-- Begin Stored records --

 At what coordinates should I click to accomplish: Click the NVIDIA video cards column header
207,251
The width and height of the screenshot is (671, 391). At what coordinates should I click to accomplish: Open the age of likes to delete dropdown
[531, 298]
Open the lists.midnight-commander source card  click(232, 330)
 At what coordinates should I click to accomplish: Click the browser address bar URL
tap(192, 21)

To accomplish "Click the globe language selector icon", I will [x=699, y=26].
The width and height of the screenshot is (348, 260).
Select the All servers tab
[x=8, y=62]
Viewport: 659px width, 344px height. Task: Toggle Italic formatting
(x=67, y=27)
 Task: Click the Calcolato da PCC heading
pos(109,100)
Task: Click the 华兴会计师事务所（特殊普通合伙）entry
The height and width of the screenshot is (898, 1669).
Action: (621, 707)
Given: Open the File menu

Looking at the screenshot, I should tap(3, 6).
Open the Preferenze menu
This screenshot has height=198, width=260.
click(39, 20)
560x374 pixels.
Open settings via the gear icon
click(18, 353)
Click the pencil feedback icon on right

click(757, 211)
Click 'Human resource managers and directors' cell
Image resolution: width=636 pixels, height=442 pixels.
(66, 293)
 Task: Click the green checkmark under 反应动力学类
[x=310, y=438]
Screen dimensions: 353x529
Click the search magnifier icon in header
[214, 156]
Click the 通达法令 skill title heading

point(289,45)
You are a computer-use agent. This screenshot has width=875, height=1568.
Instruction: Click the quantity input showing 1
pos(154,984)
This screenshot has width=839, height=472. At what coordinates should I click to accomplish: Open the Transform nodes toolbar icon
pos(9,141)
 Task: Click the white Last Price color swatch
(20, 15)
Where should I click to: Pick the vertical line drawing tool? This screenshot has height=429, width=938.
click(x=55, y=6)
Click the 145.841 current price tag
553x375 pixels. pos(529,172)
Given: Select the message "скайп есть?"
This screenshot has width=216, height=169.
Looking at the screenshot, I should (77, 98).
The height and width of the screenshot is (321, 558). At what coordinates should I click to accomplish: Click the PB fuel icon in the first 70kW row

-- End Stored records --

**Problem statement**. Pull out each line from the items above that contains the word "should".

**Output of the exercise**.
 At what coordinates should I click to accomplish: Click the NVIDIA video cards column header
The width and height of the screenshot is (671, 391). At what coordinates should I click to accomplish: Open the age of likes to delete dropdown
 At what coordinates should I click to accomplish: Click the browser address bar URL
Looking at the screenshot, I should tap(3, 6).
This screenshot has width=839, height=472. At what coordinates should I click to accomplish: Open the Transform nodes toolbar icon
Where should I click to: Pick the vertical line drawing tool? This screenshot has height=429, width=938.
Looking at the screenshot, I should (77, 98).
The height and width of the screenshot is (321, 558). At what coordinates should I click to accomplish: Click the PB fuel icon in the first 70kW row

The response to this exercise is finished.